Optimizing compilers don’t work like that. They can either deviate from the standard and leave it as defined behavior, or mark it UB and go with it as usual.

To get some insight by analogy, consider this set of constraints (unrelated to C):

  x <= 7
  2x >= 5
  …(more with x, y, z but not more constraining x)…
When you feed this to a linear constraint solver, you may get anything from 2.5 to 7 as x. E.g. 3.1415926. Not because a solver wanted to draw some circles, but because it transformed your geometric problem into an abstract representation for its own algorithm, performed some fast operations over it and returned the result. Nobody knows how exactly a specific solving method will behave wrt (underconstrained) x given that the description above is all you have.

When you feed UB into an optimizer, you feed a bit of lava into a plastic pipe, figuratively. You’ll get anything from program #2500…0000 to program #6999…9999, where “…” is few more thousands/millions of digits. Run some numbers from there as an .exe to see if something absurd happens.

The nature of UB and optimizers is that you either relax UBs into DBs and get worse efficiency, or you specify more UBs and get worse programming safety. What happens in between can be perceived as completely random. And the better/faster the optimizer is, the more random the outcome will likely be.

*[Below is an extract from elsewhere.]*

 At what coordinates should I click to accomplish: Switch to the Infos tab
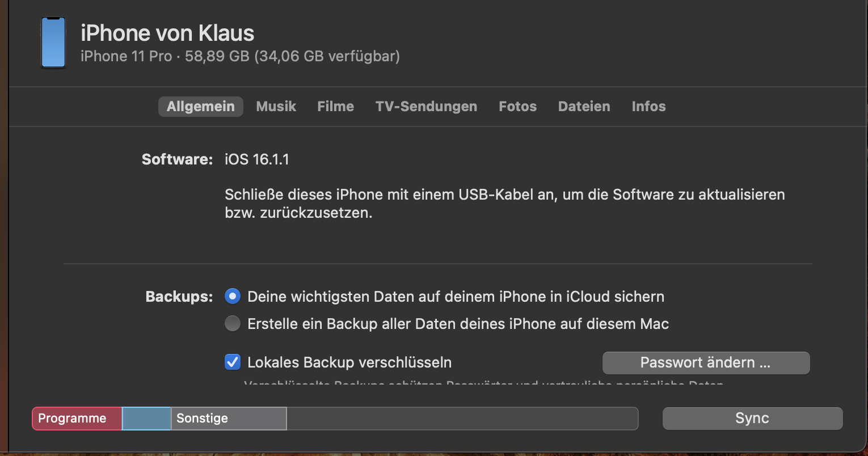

The exaggeration that is spread by some people regarding UB is close to absurd

UB-in-code is absurd by definition, no exaggeration here.

> Most bugs in C code are from programmer mistakes

These most often lead to the triggering of UB. The reason why programmer mistakes lead to confusing bugs instead of simple and straightforward bugs which are easy to catch in the development process is mainly because UB imposes no restrictions on what the compiler should do. In the vast majority of UB cases the compilers simply don't do anything, and assume it can't happen. This is why dereferencing a pointer and then checking if it's null ends up eliding the null check (because if you've dereferenced it, it can't be null, that would be UB). Accessing past the end of an array is UB so it can't happen, therefore your compiler won't check for it. Accessing past the end of an array and accidentally reading from/writing to another variable - likewise.

UB encompasses ALL behavior for which the standard does not provide an explicit definition. The reason why the C standard provides explicit instances of UB usually boils down to clarifying situations where people were confused about whether something was UB or not. But if the behaviour is not defined in the standard, then it is by definition UB.

If I am not wrong, one major security bug that C programs usually face is buffer overflow, which is an undefined behavior.
Right, this should have been left to the implementor if they didn't want to standardize one behavior. Making it UB is the worst possible outcome. Yes, people who write portable code will still want to not rely on `realloc()`'s freeing behavior, but if you do and your realloc() implementation doesn't, then you suffer a leak, while if you do and realloc() decides to wipe your drive and make your power supply explode...
> Except for the situation where your implementation explicitly specifies that it provides a predictable behaviour for a specific case of UB, there's literally no guarantee of what will happen.

That situation is "when you have UBSan turned on".